Difficile de parler d'un film aussi dense tant l'approche psychologique de ses personnages est profonde. Dès le début du film, le réalisateur brouille les pistes avec un mélange au montage syncopé fait de séquences métaphoriques avec notamment cet enfant qui touche le visage d'une femme sur un mur (comme pour présenter la relation mère/fils qui sera importante pour l'une des deux protagonistes) et d'images subliminales (pénis en érection, l'araignée comme représentation de dieux).
Puis Persona rentre vite dans le vif du sujet avec cette actrice qui perd sa voix lors d'un tournage et qui s'enferme dans ce mutisme,par prise de conscience du faux semblant de son métier et de sa vie. Elle sera prise en charge, médicalement parlant, par une infirmière. Les deux femmes, vont alors s'isoler, dans la demeure de l'actrice sur une île.
Le film est une sorte de huis clos à la fois physique puisque le film se déroulera uniquement dans cette demeure et à la fois psychologique, car plus on s'enfonce dans cette oeuvre psychanalytique, plus les deux femmes vont se lier, se déchirer jusqu'à à la confusion totale des personnalités.
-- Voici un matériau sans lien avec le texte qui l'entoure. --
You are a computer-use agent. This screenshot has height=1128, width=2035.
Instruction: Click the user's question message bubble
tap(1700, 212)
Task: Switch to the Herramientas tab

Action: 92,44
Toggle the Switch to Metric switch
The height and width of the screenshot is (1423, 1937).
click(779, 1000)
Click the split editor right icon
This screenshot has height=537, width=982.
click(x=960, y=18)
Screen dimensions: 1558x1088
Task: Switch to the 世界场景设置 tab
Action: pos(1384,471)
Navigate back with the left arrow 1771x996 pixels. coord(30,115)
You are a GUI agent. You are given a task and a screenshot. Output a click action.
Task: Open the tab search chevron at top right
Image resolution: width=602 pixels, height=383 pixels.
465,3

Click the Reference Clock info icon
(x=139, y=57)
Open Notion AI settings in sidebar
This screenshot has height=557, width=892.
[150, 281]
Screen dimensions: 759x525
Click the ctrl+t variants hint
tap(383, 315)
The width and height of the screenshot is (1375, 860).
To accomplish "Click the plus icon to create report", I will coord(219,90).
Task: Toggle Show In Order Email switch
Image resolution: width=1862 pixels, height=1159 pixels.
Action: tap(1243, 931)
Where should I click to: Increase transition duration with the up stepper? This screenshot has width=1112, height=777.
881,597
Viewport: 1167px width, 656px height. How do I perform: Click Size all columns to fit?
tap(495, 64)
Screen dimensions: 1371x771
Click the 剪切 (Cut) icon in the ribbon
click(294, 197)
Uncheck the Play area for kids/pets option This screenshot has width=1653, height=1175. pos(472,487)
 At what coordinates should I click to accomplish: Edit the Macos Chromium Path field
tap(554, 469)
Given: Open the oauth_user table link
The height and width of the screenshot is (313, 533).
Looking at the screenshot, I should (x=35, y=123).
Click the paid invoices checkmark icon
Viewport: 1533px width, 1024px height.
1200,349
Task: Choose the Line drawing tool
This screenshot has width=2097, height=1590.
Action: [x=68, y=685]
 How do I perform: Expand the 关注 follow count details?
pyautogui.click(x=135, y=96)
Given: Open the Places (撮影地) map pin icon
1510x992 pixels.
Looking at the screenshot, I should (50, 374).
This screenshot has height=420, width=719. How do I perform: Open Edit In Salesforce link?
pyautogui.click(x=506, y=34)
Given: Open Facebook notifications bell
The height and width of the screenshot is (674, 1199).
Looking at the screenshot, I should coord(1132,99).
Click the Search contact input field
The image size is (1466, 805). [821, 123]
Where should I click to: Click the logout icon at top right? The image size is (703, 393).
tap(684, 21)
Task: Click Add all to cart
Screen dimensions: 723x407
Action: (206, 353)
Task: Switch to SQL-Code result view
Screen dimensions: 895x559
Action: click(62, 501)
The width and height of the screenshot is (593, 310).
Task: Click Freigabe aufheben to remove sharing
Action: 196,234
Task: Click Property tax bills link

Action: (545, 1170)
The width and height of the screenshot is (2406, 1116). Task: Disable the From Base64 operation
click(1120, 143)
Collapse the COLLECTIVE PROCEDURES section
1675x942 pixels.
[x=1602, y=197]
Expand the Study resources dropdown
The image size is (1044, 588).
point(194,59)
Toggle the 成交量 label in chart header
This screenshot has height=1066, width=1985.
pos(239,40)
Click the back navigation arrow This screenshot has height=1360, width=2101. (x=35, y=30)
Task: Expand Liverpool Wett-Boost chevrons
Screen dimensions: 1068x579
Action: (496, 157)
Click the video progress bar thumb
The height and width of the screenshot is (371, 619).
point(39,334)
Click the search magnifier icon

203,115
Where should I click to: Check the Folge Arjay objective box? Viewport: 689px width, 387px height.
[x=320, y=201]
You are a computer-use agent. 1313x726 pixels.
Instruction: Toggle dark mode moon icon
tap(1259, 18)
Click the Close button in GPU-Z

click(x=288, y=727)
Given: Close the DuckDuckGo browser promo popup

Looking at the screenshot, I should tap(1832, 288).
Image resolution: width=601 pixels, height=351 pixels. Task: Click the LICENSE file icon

Elisabeth est une actrice, complètement perdu et qui ne veut plus parler. L'un des premières scènes avec son médecin nous permet de comprendre le pourquoi du comment: pour l'actrice, parler c'est jouer un rôle, c'est mentir aux autres. Parler c'est se sociabiliser, c'est s’aliéner vis à vis des autres, comme une sorte de multiplicité des personnalités.
Par la suite, on comprendra son mutisme vis à vis de son mari, qui est aveugle. Comme il est aveugle, son mutisme la rend transparente et presque immatérielle, pour mieux se cacher de sa vie et de ses responsabilités. Cela s'exprimera aussi par cette scène où Alma prendra la place d'Elisabeth par rapport à son mari et elle en aura honte, comme un péché commis. Alma, quant à elle, est une infirmière lambda avec sa vie avec son fiancée mais ses travers (adultères et avortement). Les deux actrices sont parfaites dans leur rôles.
Petit à petit cette distension entre les femmes va les réunir dans la confusion. Assez hermétique et très froid dans ses premières minutes, le film devient de plus en plus vivant, fascinant, où une ambiance érotique va s'installer entre les deux femmes, mais qui sans le savoir, sera le fruit de l'imagination d'Alma, ou pas.
Mais suite à la lecture d'une lettre d'Elisabeth écrite à l'intention de son médecin, Alma va se braquer et tomber dans une sorte de folie paranoïaque. Elle parle beaucoup, donne beaucoup, elle se confie mais à son insu. Persona, est une oeuvre sur le subconscient et sur les fêlures de l’âme humaine. Son esthétique s'inscrit parfaitement dans cette lenteur avec un jeu de lumière sur les corps des deux femmes et cette mise en scène au plus près de ses protagonistes.
Mais le fait de se confier, lui fait aussi se poser des questions sur elle même et sur ses multiples facettes face aux autres. Au fil des minutes, une relation dominé/dominant s’installe mais sans savoir qui prend le pas sur l'autre. Les deux femmes, sont presque quasiment les deux facettes d'une même personne. Visuellement cela est présenté par une scène magnifique où Alma explique ce qu'elle pense de la relation entre Elisabeth et le fils de cette dernière.
La scène n'est pas filmée en champs contre champs mais est montée deux fois, une fois en scrutant le visage et les émotions d'Elisabeth et une autre en faisant la même chose sur le visage d'Alma, pour se finir par un plan rapproché sur un visage combinant les visages des deux femmes. Difficilement compréhensible par tous ses aspects, Persona n'en reste pas moins une oeuvre hypnotique où la folie et la force émotionnelle des ses deux femmes prennent corps crescendo, pour ne plus nous lâcher, même après le film.